Die Rhythmen des Lebens

Zu den einfachen Regeln, im Abendland seit Jahr­hunderten bekannt – für die Altersprävention von Bedeutung – und durch die molekulare Medizin bestätigt, gehört die Akzeptanz biologischer Rhythmen.

Unabhängig von unserem Gehirn besitzt der Körper in seinen Organen eine spezifische Intelligenz, die Tages- und Lebensrhythmen erkennt, denen wir unterworfen sind. In diesem Rhythmus soll der Mensch schwingen – dies scheint ein effektiver Weg in der Alterungspräven­tion zu sein.
Unser Organismus orientiert sich – so wie der vieler anderer Lebewesen – an der Sonneneinstrahlung, an der Rota­tion der Erde um sich selbst und auch um die Sonne. Diese Rhythmen sind in den Gen­funktionen niedergeschrieben. Sie müssen ernst ge­nommen werden und unser Großhirn ist schlecht be­raten, gegen diese organinterne Intelligenz anzukämp­fen. Die Rhythmen betreffen den Schlaf – Tagzyklus, an den sich der Körper einmal gewöhnt und der dann auch im Großen und Ganzen beibehalten werden soll. Je mehr man davon abweicht und je unregelmäßiger man die Ordnung des Zu-Bett-Gehens und des Aufstehens unterbricht, umso schwerer tut sich der Körper, dies zu verstehen. Von diesen Rhythmen wieder sind Systeme und biologische Ordnungen abhängig, deshalb soll man alles tun, um sie – wann immer es geht –beizubehalten. Der Zeitpunkt der Nahrungsaufnahme wird ebenfalls vom Körper genau registriert und in ein chronologisches Zeitprogramm umgeschrieben – und man tut ebenfalls gut daran, sich daran zu halten. Die völlige Unregelmäßigkeit von Mahlzeiten belastet den Körper – was viele Menschen am eigenen Leib beobachten können.
Ähnliches gilt auch für den Stuhlgang, auch er unterliegt einem Rhythmus und auch er soll, so weit es geht, bei­behalten werden.
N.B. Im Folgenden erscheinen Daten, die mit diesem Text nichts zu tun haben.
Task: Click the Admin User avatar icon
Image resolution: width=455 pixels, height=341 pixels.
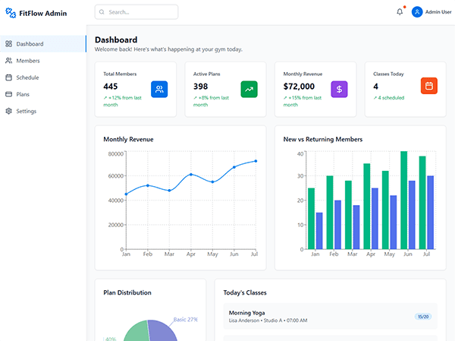Action: coord(417,12)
Aber auch die Rhythmen der Erho­lung, der Freude, der Bewegung und des Sportes fallen ebenfalls in jene allgemeine Empfehlung, die man wis­sen und beherzigen soll, da sich dafür der Körper letzt­endlich bedankt.

Hinter verschlossenen Türen wird seit langem ernsthaft die Frage von vielen Wissenschaftlern erläutert, ob es genetische Programme gäbe, die aktiviert, den Alterungsprozess rückgängig machen oder verlang­samen könnten. Das Geheimnis der Reptilien steht den Molekularbiologen vor Augen. Wird ein Körperteil bei diesen Tieren zerstört oder fällt er einem Feind zum Opfern, so sind manche Reptilien in der Lage ein embryonales Gen wieder zu aktivieren, das die zer­störten Gliedmaßen nachwachsen lässt. Diese Mecha­nismen werden in ähnlicher Weise genau untersucht, wie die Prozesse der Wundheilung, die eine gewisse Ähnlichkeit mit der Krebsentstehung besitzen.

Aber auch die Schwangerschaft ist ein interessantes Alterspräventionsmodell, bei dem sich der mütterliche Or­ganismus teilweise selbst regeneriert, und über Genprogramme wacht, die ein neues Individuum entstehen lassen.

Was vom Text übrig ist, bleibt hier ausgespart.